Te quiero explicado en 50 palabras: te quiero por eso de que nací ya con esta sed de territorio salvaje, de terreno sin cartografiar; porque la mayor aventura comienza en tu garganta, y es que qué viaje tu voz hacia el lugar donde sólo me sale soñar con nunca llegar.


 V
 
Iba a contarte algo mejor que este cuento, pero (des)contando horas me he perdido en nosotros y no en ellos. El mundo se ha vuelto loco aquí dentro y he saltado sin paracaídas al misterio de tu mente. A quererte. A (re)contarte los mil y veinticuatro lunares de tu cuerpo.

 C
 
 
 
 
 
El arrebato de un aleteo, el pasear de las patas de cristal de una mariposa en el hombro; quizás no queda más que poder sentir el mundo para ser feliz, quizás es un sueño que mejoremos porque ya tenemos todo lo mejor en un único instante de vida que apreciar.
 V
 
Ella siempre decía que las mariposas eran hadas disfrazadas que volaban entre humanos haciéndoles recordar sus sueños.

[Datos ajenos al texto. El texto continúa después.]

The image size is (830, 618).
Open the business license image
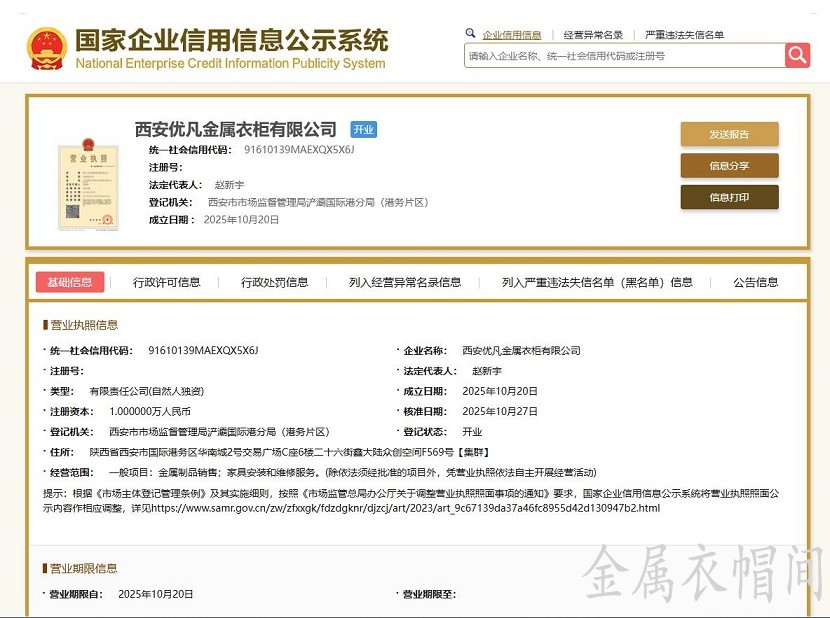(x=89, y=185)
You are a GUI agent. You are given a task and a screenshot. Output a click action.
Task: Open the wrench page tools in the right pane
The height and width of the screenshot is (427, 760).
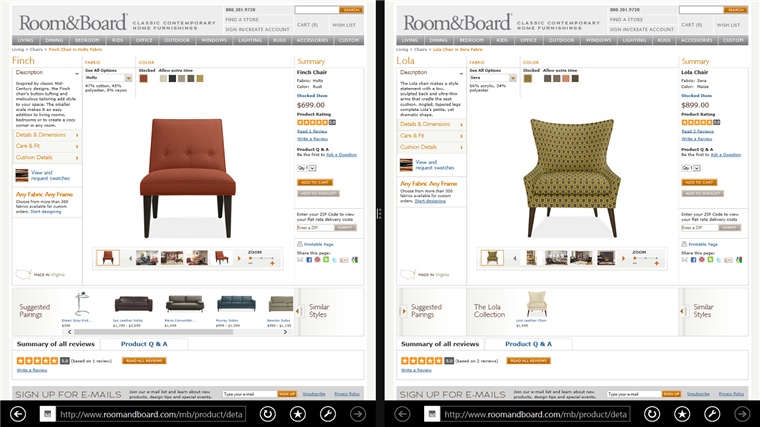pos(712,414)
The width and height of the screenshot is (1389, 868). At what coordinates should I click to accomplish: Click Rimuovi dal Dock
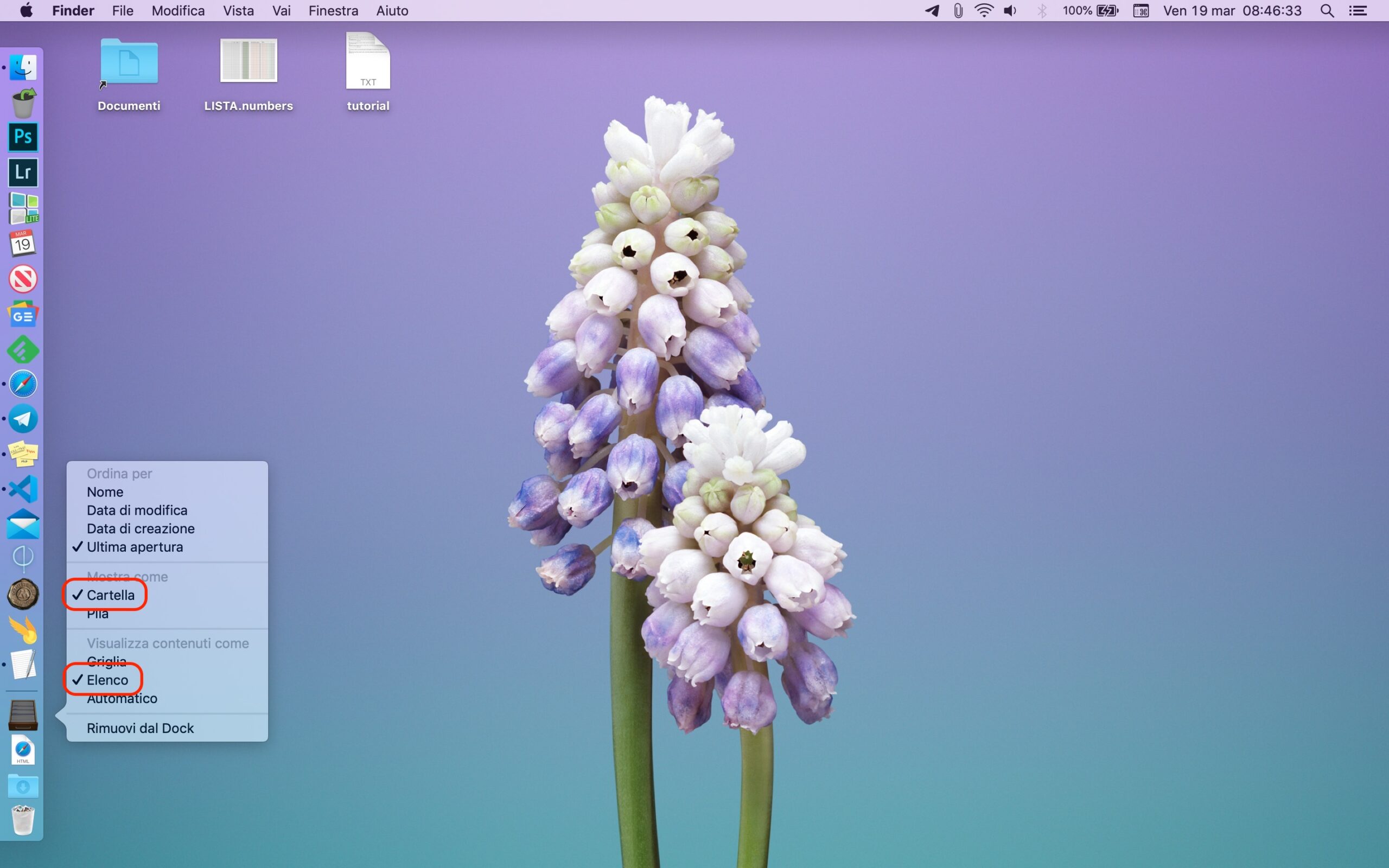click(x=140, y=728)
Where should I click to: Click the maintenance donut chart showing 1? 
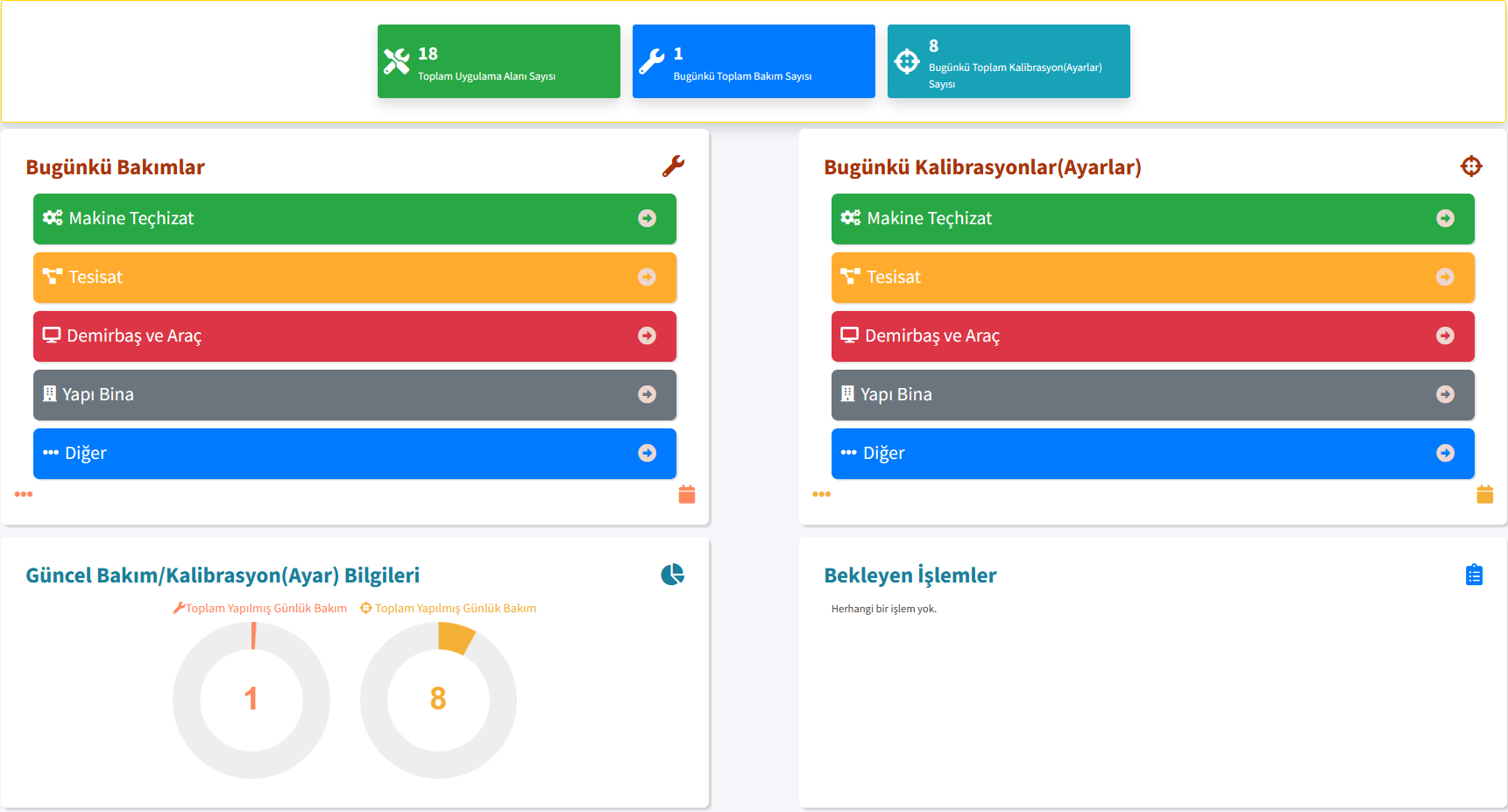click(251, 700)
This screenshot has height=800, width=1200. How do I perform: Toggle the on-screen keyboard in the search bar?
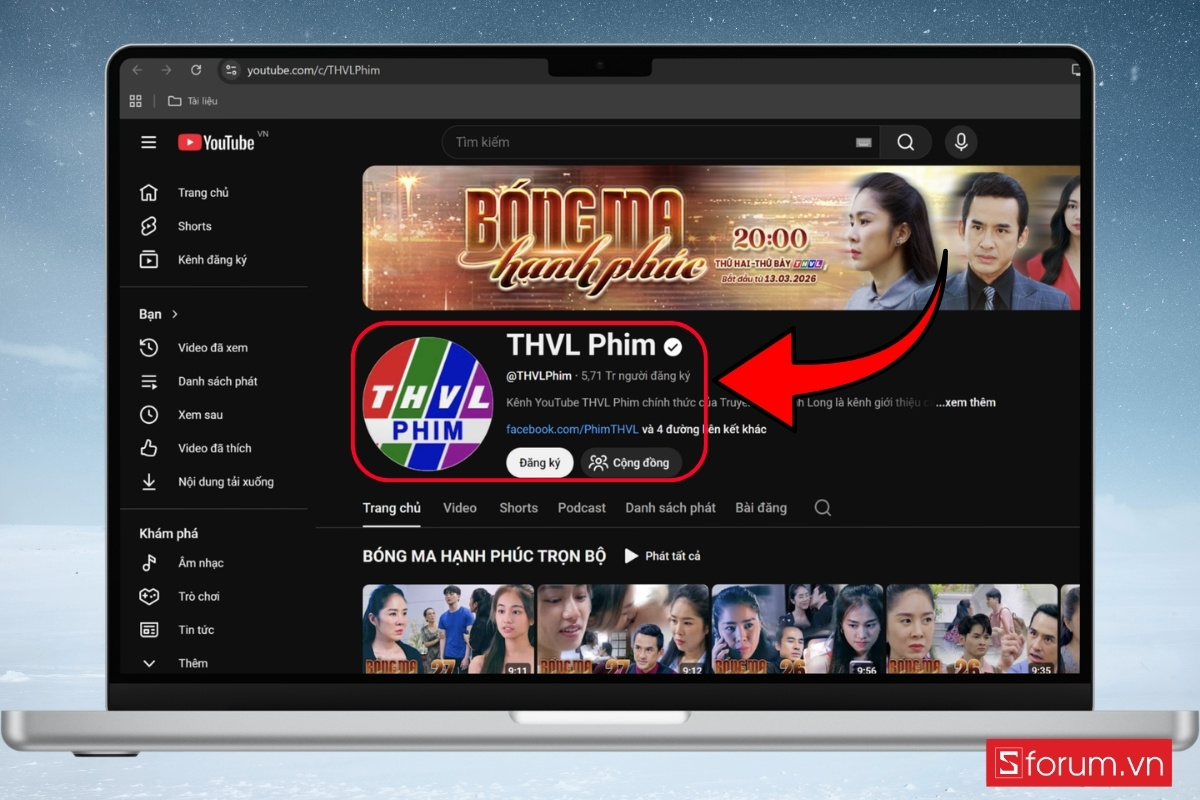coord(863,142)
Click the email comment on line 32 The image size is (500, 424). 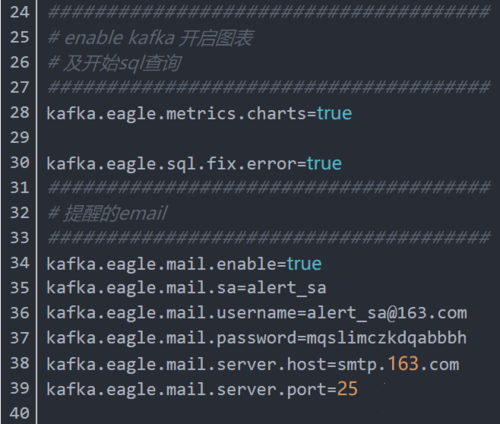107,213
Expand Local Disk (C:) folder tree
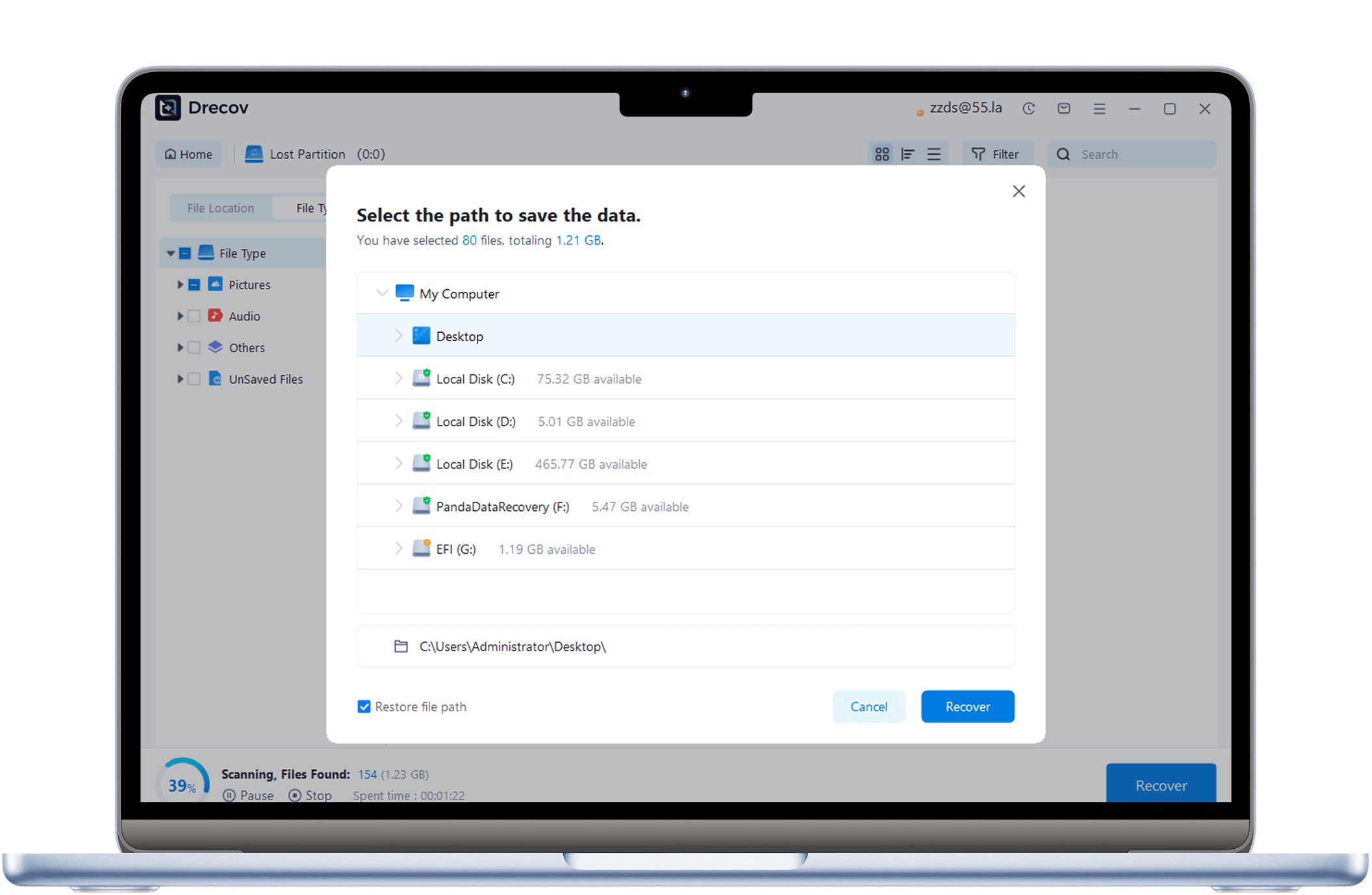 point(398,378)
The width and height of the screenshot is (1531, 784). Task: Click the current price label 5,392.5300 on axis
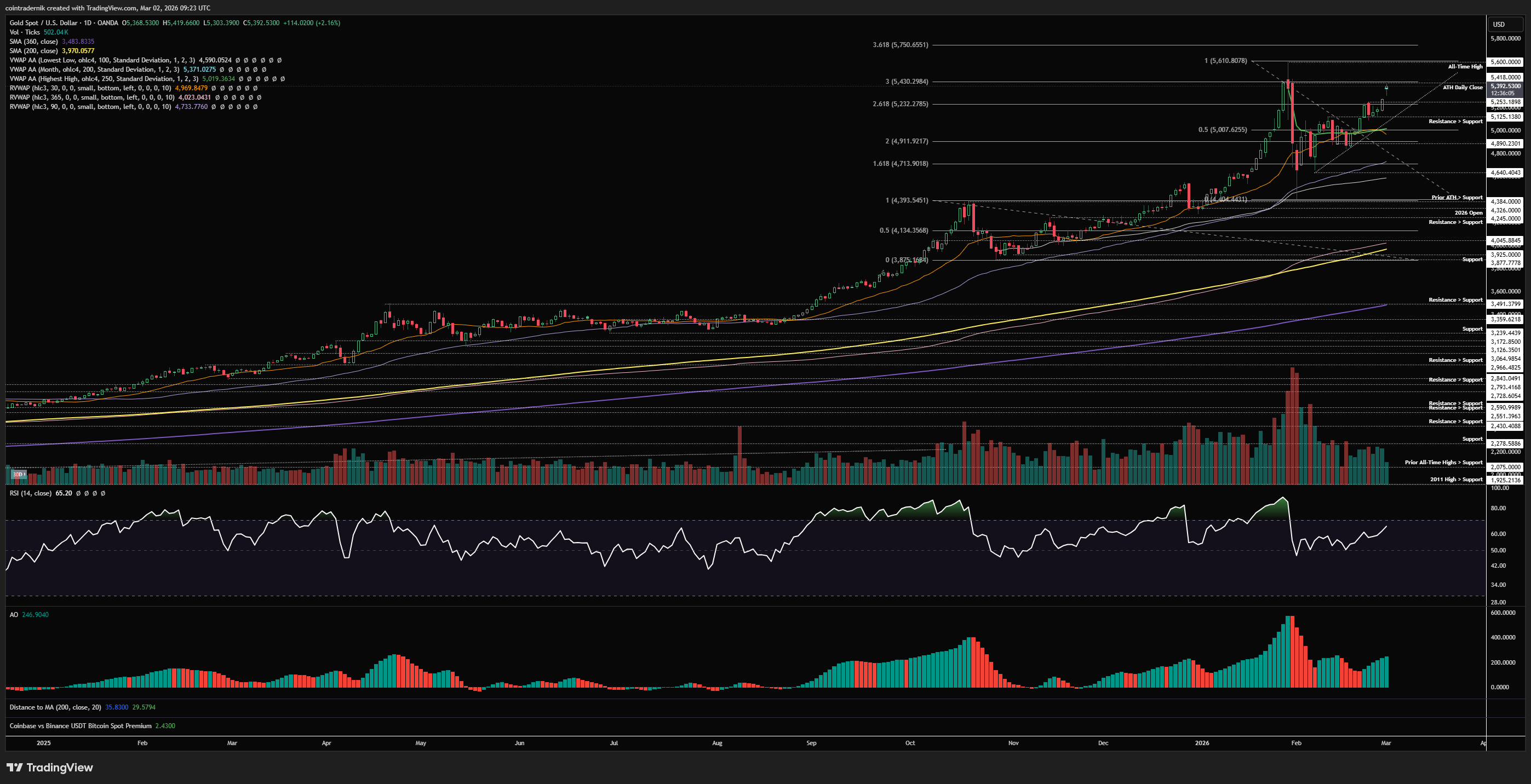pyautogui.click(x=1505, y=87)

Luego dibujaba en folios magia sembrada en amapolas, se sentaba conmigo a ver Peter Pan, esparcía polvo de estrellas y me hacía prometerle, mientras regaba mis alas, que nunca tendría miedo a volar.

C
 
 

8 de febrero de 2015

keep swimming

Por qué no dejas de nadar siempre a contracorriente,  gira 180 grados y no le digas tanto que no a lo que te pide el cuerpo, sí, sí, sí, siente la carne los huesos la sangre, camina si lo que quieres es echar a caminar y quédate parado cuando ya no puedas más de marearte la cabeza con idas y venidas que no llevan a ningún lugar; en un sótano a la luz de la bombilla no se siente la caricia del sol, de una boca cerrada no escapan verdades, metiendo la cabeza entre las cuatro esquinas de una pantalla de móvil  no se llega a la fotografía de esa playa artificial; no dejes de trabajar- tampoco es esto un juego dibujado con tiza en el parque, sin consecuencia ni perdón- esto es la suma de todo lo que hiciste haces y harás condensado en un pestañeo, esto es la guerra, la paz, el amor y el continuar, así que no pierdas tanto el tiempo en quejas sobre ese asunto que se escapa de tus manos, concéntrate mejor en esos que entrelazan sus dedos entre los tuyos y te hacen soñar que esto quizás no es un sueño; no luches contra la sociedad, no te margines ni desprecies a la multitud, mejórala, apréciala, escucha las historias de más voces que tu quejido solitario; la libertad no es un bosque y un taparrabos, es saber respirar entre cuerdas y cadenas sin perder la calma de la felicidad, sentir una fe tan ciega que ni el más triste domingo te pueda doblegar a la desesperanza; así que mejor aprender a combinar lo bueno con lo malo, romper el cristal y salir de este agujero que se llama autocompasión, complacencia y cobardía.

V.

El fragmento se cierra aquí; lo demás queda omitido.